Write out each line below exactly as it appears.
Segment Open
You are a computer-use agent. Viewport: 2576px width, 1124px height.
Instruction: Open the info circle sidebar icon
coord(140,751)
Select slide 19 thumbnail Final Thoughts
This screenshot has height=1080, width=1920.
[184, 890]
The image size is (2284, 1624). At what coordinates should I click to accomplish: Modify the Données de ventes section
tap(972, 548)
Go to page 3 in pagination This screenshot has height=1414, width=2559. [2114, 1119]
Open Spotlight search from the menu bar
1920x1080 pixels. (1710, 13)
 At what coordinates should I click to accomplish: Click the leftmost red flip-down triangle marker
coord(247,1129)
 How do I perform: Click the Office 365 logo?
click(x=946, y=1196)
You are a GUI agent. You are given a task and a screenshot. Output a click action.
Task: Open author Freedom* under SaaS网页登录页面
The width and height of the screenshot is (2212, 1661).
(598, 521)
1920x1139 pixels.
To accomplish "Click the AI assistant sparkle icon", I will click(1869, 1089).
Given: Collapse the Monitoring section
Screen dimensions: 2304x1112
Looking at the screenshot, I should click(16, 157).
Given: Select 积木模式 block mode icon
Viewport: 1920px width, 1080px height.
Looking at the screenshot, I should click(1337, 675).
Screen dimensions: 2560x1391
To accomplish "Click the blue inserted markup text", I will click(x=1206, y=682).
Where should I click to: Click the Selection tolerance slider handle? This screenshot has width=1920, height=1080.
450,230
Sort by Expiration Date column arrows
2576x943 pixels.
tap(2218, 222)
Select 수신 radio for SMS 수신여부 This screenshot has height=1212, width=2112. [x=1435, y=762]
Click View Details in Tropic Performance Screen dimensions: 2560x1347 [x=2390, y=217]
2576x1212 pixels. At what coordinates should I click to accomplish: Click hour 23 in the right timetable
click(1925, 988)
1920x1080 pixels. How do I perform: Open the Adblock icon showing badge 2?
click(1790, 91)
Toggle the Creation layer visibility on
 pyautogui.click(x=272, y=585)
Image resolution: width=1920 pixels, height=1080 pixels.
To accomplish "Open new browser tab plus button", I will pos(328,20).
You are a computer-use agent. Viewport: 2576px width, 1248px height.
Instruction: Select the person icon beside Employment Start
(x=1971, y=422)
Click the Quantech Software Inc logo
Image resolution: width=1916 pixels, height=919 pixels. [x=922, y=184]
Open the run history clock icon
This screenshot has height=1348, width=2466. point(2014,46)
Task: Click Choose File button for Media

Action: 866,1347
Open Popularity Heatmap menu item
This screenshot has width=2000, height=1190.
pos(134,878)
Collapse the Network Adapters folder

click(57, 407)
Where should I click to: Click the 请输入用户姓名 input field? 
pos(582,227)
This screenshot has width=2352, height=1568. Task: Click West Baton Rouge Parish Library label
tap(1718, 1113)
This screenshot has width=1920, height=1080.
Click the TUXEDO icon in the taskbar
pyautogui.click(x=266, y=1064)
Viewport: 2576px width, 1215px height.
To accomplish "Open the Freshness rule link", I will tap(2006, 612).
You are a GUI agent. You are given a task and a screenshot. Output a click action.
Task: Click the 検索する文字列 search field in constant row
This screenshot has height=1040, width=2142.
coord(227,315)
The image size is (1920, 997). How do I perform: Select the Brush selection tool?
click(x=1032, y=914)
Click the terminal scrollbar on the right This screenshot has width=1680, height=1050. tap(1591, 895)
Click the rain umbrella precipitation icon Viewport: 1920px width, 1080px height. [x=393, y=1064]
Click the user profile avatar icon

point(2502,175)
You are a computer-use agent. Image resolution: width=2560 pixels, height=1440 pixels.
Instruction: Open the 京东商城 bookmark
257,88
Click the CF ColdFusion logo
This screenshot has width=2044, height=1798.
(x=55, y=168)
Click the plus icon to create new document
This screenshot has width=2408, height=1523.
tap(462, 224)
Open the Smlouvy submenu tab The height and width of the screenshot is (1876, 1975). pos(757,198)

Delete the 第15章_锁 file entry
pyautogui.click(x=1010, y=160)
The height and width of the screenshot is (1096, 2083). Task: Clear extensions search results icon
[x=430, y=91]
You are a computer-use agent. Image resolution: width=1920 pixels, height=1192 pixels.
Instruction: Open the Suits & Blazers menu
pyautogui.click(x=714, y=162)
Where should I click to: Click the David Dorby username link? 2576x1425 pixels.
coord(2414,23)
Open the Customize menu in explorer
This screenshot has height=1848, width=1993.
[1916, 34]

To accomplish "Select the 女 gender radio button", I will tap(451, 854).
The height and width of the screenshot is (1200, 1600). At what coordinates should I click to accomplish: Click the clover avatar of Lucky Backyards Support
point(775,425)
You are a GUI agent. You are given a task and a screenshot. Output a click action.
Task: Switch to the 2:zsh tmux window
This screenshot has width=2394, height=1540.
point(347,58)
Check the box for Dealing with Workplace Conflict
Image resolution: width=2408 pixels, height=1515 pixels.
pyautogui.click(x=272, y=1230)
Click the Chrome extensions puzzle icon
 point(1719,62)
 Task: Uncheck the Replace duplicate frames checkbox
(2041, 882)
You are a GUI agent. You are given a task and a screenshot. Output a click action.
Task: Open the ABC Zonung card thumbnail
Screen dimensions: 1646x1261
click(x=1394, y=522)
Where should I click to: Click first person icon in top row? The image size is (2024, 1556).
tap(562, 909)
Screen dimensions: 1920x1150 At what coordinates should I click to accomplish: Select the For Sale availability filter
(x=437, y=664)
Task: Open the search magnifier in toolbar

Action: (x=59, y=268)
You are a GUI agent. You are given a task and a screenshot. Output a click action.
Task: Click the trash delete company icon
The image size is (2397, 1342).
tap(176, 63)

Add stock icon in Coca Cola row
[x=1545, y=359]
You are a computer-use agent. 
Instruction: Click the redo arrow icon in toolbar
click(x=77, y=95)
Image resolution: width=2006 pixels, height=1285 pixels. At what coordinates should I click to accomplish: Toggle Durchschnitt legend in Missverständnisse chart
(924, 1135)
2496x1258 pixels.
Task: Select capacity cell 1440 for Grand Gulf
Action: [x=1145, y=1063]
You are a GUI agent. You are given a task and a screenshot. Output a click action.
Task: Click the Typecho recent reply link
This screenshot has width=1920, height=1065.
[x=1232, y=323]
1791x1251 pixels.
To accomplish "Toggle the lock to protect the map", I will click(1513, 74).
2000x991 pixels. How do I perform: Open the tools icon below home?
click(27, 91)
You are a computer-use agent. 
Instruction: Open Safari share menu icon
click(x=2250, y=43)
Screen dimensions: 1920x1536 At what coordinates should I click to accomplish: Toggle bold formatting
Segment Closed
§ **Task result**
You are a computer-use agent. Viewport: 2576px width, 1124px height.
Instruction: Open the info circle sidebar icon
coord(140,751)
Select slide 19 thumbnail Final Thoughts
This screenshot has height=1080, width=1920.
[184, 890]
The image size is (2284, 1624). At what coordinates should I click to accomplish: Modify the Données de ventes section
tap(972, 548)
Go to page 3 in pagination This screenshot has height=1414, width=2559. [2114, 1119]
Open Spotlight search from the menu bar
1920x1080 pixels. (1710, 13)
 At what coordinates should I click to accomplish: Click the leftmost red flip-down triangle marker
coord(247,1129)
 How do I perform: Click the Office 365 logo?
click(x=946, y=1196)
You are a GUI agent. You are given a task and a screenshot. Output a click action.
Task: Open author Freedom* under SaaS网页登录页面
The width and height of the screenshot is (2212, 1661).
(598, 521)
1920x1139 pixels.
To accomplish "Click the AI assistant sparkle icon", I will click(1869, 1089).
Given: Collapse the Monitoring section
Screen dimensions: 2304x1112
Looking at the screenshot, I should click(16, 157).
Given: Select 积木模式 block mode icon
Viewport: 1920px width, 1080px height.
Looking at the screenshot, I should click(1337, 675).
Screen dimensions: 2560x1391
To accomplish "Click the blue inserted markup text", I will click(x=1206, y=682).
Where should I click to: Click the Selection tolerance slider handle? This screenshot has width=1920, height=1080.
450,230
Sort by Expiration Date column arrows
2576x943 pixels.
tap(2218, 222)
Select 수신 radio for SMS 수신여부 This screenshot has height=1212, width=2112. [x=1435, y=762]
Click View Details in Tropic Performance Screen dimensions: 2560x1347 [x=2390, y=217]
2576x1212 pixels. At what coordinates should I click to accomplish: Click hour 23 in the right timetable
click(1925, 988)
1920x1080 pixels. How do I perform: Open the Adblock icon showing badge 2?
click(1790, 91)
Toggle the Creation layer visibility on
 pyautogui.click(x=272, y=585)
Image resolution: width=1920 pixels, height=1080 pixels.
To accomplish "Open new browser tab plus button", I will pos(328,20).
You are a computer-use agent. Viewport: 2576px width, 1248px height.
Instruction: Select the person icon beside Employment Start
(x=1971, y=422)
Click the Quantech Software Inc logo
Image resolution: width=1916 pixels, height=919 pixels. [x=922, y=184]
Open the run history clock icon
This screenshot has height=1348, width=2466. point(2014,46)
Task: Click Choose File button for Media

Action: 866,1347
Open Popularity Heatmap menu item
This screenshot has width=2000, height=1190.
pos(134,878)
Collapse the Network Adapters folder

click(57, 407)
Where should I click to: Click the 请输入用户姓名 input field? 
pos(582,227)
This screenshot has width=2352, height=1568. Task: Click West Baton Rouge Parish Library label
tap(1718, 1113)
This screenshot has width=1920, height=1080.
Click the TUXEDO icon in the taskbar
pyautogui.click(x=266, y=1064)
Viewport: 2576px width, 1215px height.
To accomplish "Open the Freshness rule link", I will tap(2006, 612).
You are a GUI agent. You are given a task and a screenshot. Output a click action.
Task: Click the 検索する文字列 search field in constant row
This screenshot has height=1040, width=2142.
coord(227,315)
The image size is (1920, 997). How do I perform: Select the Brush selection tool?
click(x=1032, y=914)
Click the terminal scrollbar on the right This screenshot has width=1680, height=1050. tap(1591, 895)
Click the rain umbrella precipitation icon Viewport: 1920px width, 1080px height. [x=393, y=1064]
Click the user profile avatar icon

point(2502,175)
You are a computer-use agent. Image resolution: width=2560 pixels, height=1440 pixels.
Instruction: Open the 京东商城 bookmark
257,88
Click the CF ColdFusion logo
This screenshot has width=2044, height=1798.
(x=55, y=168)
Click the plus icon to create new document
This screenshot has width=2408, height=1523.
tap(462, 224)
Open the Smlouvy submenu tab The height and width of the screenshot is (1876, 1975). pos(757,198)

Delete the 第15章_锁 file entry
pyautogui.click(x=1010, y=160)
The height and width of the screenshot is (1096, 2083). Task: Clear extensions search results icon
[x=430, y=91]
You are a computer-use agent. Image resolution: width=1920 pixels, height=1192 pixels.
Instruction: Open the Suits & Blazers menu
pyautogui.click(x=714, y=162)
Where should I click to: Click the David Dorby username link? 2576x1425 pixels.
coord(2414,23)
Open the Customize menu in explorer
This screenshot has height=1848, width=1993.
[1916, 34]

To accomplish "Select the 女 gender radio button", I will tap(451, 854).
The height and width of the screenshot is (1200, 1600). At what coordinates should I click to accomplish: Click the clover avatar of Lucky Backyards Support
point(775,425)
You are a GUI agent. You are given a task and a screenshot. Output a click action.
Task: Switch to the 2:zsh tmux window
This screenshot has width=2394, height=1540.
point(347,58)
Check the box for Dealing with Workplace Conflict
Image resolution: width=2408 pixels, height=1515 pixels.
pyautogui.click(x=272, y=1230)
Click the Chrome extensions puzzle icon
 point(1719,62)
 Task: Uncheck the Replace duplicate frames checkbox
(2041, 882)
You are a GUI agent. You are given a task and a screenshot. Output a click action.
Task: Open the ABC Zonung card thumbnail
Screen dimensions: 1646x1261
click(x=1394, y=522)
Where should I click to: Click first person icon in top row? The image size is (2024, 1556).
tap(562, 909)
Screen dimensions: 1920x1150 At what coordinates should I click to accomplish: Select the For Sale availability filter
(x=437, y=664)
Task: Open the search magnifier in toolbar

Action: (x=59, y=268)
You are a GUI agent. You are given a task and a screenshot. Output a click action.
Task: Click the trash delete company icon
The image size is (2397, 1342).
tap(176, 63)

Add stock icon in Coca Cola row
[x=1545, y=359]
You are a computer-use agent. 
Instruction: Click the redo arrow icon in toolbar
click(x=77, y=95)
Image resolution: width=2006 pixels, height=1285 pixels. At what coordinates should I click to accomplish: Toggle Durchschnitt legend in Missverständnisse chart
(924, 1135)
2496x1258 pixels.
Task: Select capacity cell 1440 for Grand Gulf
Action: [x=1145, y=1063]
You are a GUI agent. You are given a task and a screenshot. Output a click action.
Task: Click the Typecho recent reply link
This screenshot has width=1920, height=1065.
[x=1232, y=323]
1791x1251 pixels.
To accomplish "Toggle the lock to protect the map", I will click(1513, 74).
2000x991 pixels. How do I perform: Open the tools icon below home?
click(27, 91)
You are a computer-use agent. 
Instruction: Open Safari share menu icon
click(x=2250, y=43)
Screen dimensions: 1920x1536 At what coordinates should I click to accomplish: Toggle bold formatting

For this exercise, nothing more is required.